• Problem details: Output the data below exactly. Leave nothing out.

—————

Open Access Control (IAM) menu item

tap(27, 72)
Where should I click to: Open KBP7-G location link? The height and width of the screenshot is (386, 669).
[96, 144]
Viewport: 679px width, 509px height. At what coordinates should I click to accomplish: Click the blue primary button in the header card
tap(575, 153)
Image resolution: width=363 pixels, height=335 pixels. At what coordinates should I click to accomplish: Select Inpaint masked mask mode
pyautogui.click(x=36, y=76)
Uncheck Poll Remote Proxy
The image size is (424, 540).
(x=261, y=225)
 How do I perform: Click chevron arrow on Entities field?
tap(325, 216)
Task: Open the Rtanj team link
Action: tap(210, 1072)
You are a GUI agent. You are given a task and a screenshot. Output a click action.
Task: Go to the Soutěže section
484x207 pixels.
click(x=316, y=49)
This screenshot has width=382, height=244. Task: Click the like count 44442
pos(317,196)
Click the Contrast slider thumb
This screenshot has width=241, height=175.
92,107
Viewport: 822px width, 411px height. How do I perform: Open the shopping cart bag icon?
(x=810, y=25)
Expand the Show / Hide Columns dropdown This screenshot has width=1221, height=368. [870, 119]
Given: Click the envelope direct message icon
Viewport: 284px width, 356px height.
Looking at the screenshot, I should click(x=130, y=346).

—————

• Response to the exercise:
Open Access Control (IAM) menu item

tap(27, 72)
Where should I click to: Open KBP7-G location link? The height and width of the screenshot is (386, 669).
[96, 144]
Viewport: 679px width, 509px height. At what coordinates should I click to accomplish: Click the blue primary button in the header card
tap(575, 153)
Image resolution: width=363 pixels, height=335 pixels. At what coordinates should I click to accomplish: Select Inpaint masked mask mode
pyautogui.click(x=36, y=76)
Uncheck Poll Remote Proxy
The image size is (424, 540).
(x=261, y=225)
 How do I perform: Click chevron arrow on Entities field?
tap(325, 216)
Task: Open the Rtanj team link
Action: tap(210, 1072)
You are a GUI agent. You are given a task and a screenshot. Output a click action.
Task: Go to the Soutěže section
484x207 pixels.
click(x=316, y=49)
This screenshot has width=382, height=244. Task: Click the like count 44442
pos(317,196)
Click the Contrast slider thumb
This screenshot has width=241, height=175.
92,107
Viewport: 822px width, 411px height. How do I perform: Open the shopping cart bag icon?
(x=810, y=25)
Expand the Show / Hide Columns dropdown This screenshot has width=1221, height=368. [870, 119]
Given: Click the envelope direct message icon
Viewport: 284px width, 356px height.
Looking at the screenshot, I should click(x=130, y=346).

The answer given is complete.